Speech synthesis, also known as text-to-speech (TTS) technology, mainly solves the problem of converting text information into audible sound information. Up to now, speech synthesis technology has become one of the most commonly used methods of human-computer interaction. It is gradually replacing traditional human-computer interaction methods, making human-computer interaction more convenient and faster. With the continuous development of speech synthesis technology, multilingual speech synthesis technology has become a research interest for researchers. This technology can realize the synthesis of different languages in a unified speech synthesis system [1–3].

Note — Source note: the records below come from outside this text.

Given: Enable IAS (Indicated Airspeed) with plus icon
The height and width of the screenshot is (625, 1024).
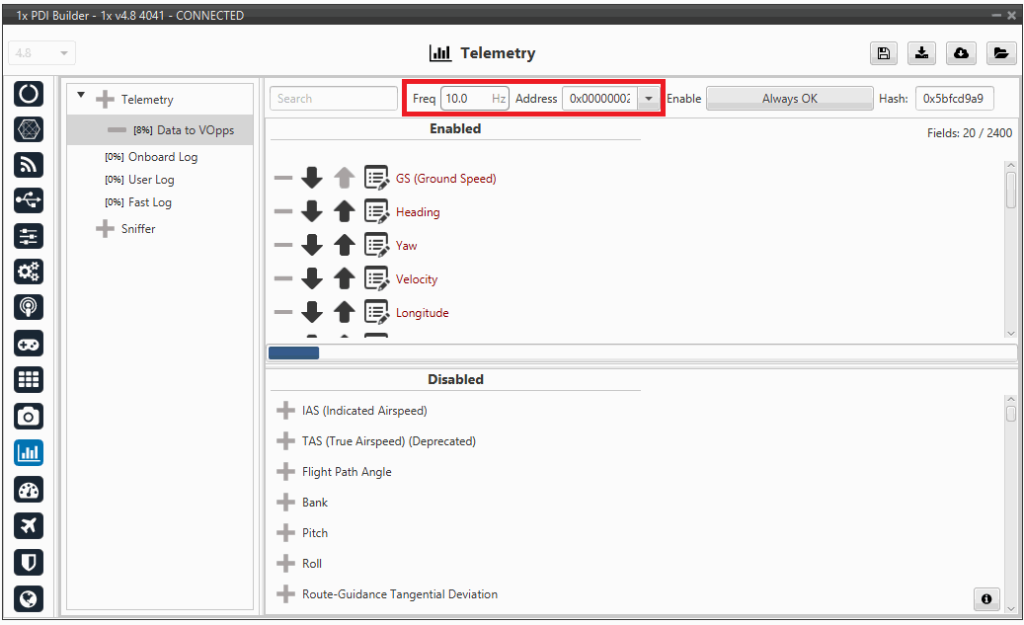Looking at the screenshot, I should [285, 411].
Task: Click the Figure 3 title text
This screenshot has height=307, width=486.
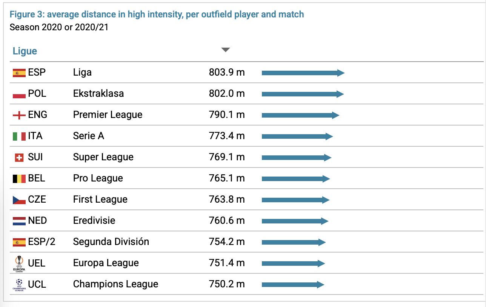Action: tap(157, 15)
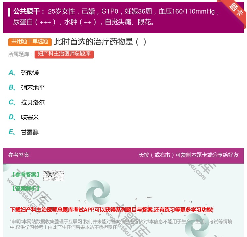
Task: Click the case description starting 25岁女性
Action: coord(132,12)
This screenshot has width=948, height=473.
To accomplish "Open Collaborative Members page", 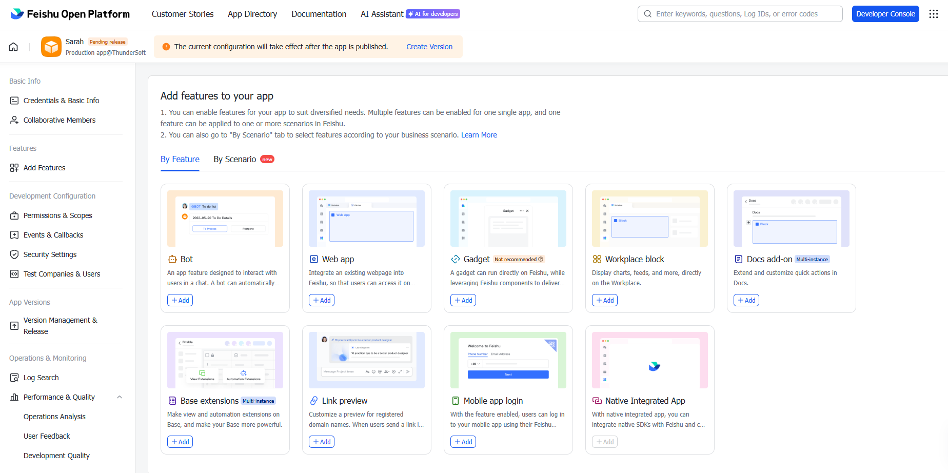I will click(60, 120).
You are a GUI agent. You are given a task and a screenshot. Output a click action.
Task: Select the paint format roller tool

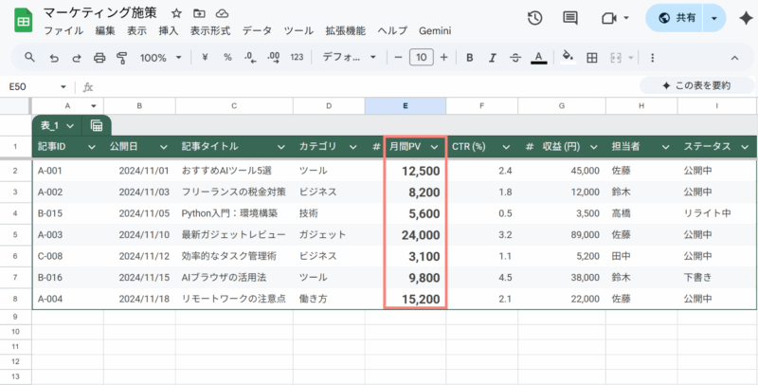pyautogui.click(x=121, y=58)
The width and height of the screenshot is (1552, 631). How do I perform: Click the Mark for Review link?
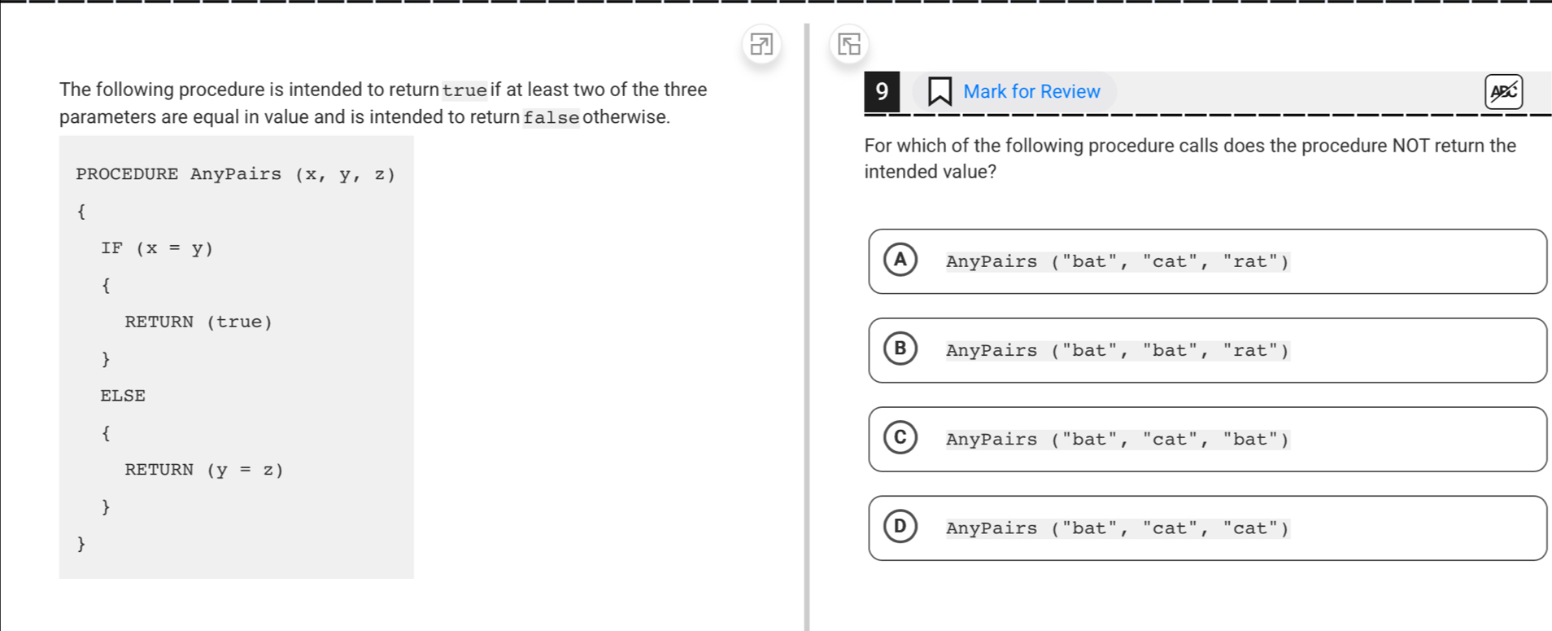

There are lots of ethnic minorities in China. Many ethnic minorities have their own languages and scripts. Tibetan is one of the minority languages; it can be divided into three major dialects: Ü-Tsang dialect, Amdo dialect, and Kham dialect, which are mainly used in Tibet, Qinghai, Sichuan, Gansu, and Yunnan. All dialects use Tibetan characters as written text, but there are some differences in the pronunciation of each dialect, so it is difficult for the people who use different dialects to communicate with each other. There have been some research studies on Lhasa-Ü-Tsang dialect speech synthesis technology [4–12]. The end-to-end method [12] has more training advantages than the statistical parameter method, and the synthesis effect is better. There are few existing research studies on the speech synthesis of Amdo dialect, and only the work [13] applied the statistical parameter speech synthesis (SPSS) based on the hidden Markov model (HMM) for Tibetan Amdo dialect.

For the multilingual speech synthesis, the research works mainly use unit-selection concatenative synthesis technique, SPSS based on HMM, and deep learning technology. The unit-selection concatenative synthesis technique mainly includes selecting an unit scale, constructing a corpus and designing an algorithm of unit selection and splicing. This method relies on a large-scale corpus [14, 15]. Additionally, the synthesis effect is unstable and the connection of the splicing unit may have discontinuities. SPSS technology usually requires a complex text front-end to extract various linguistic features from raw text, a duration model, an acoustic model, which is used to learn the transformation between linguistic features and acoustic features, and a complex signal-processing-based vocoder to reconstruct waveform from the predicted acoustic features. The work [16] proposes a framework for estimating HMM on data containing both multiple speakers and multiple languages, aiming to transfer a voice from one language to others. The works [2, 17, 18] propose a method to realize HMM-based cross-lingual SPSS using speaker adaptive training. For speech synthesis technology based on deep learning, the work [19] realizes a deep neural network- (DNN-) based Mandarin-Tibetan bilingual speech synthesis. The experimental results show that synthesized Tibetan speech is better than the HMM-based Mandarin-Tibetan cross-lingual speech synthesis. The work [20] trains the acoustic models with DNN, hybrid long short-term memory (LSTM), and hybrid bidirectional long short-term memory (BLSTM) and implements a deep learning-based Mandarin-Tibetan cross-lingual speech synthesis under a unique framework. Experiments demonstrated that the hybrid BLSTM-based cross-lingual speech synthesis framework was better than the Tibetan monolingual framework. Additionally, there are some research studies which reveal that multilingual speech synthesis using the end-to-end method gains a good performance. The work [21] presents an end-to-end multilingual speech synthesis model using a Unicode encoding “byte” input representation to train a model which outputs the corresponding audio of English, Spanish, or Mandarin. The work [22] proposes a multispeaker, multilingual TTS synthesis model based on Tacotron which is able to produce high-quality speech in multiple languages.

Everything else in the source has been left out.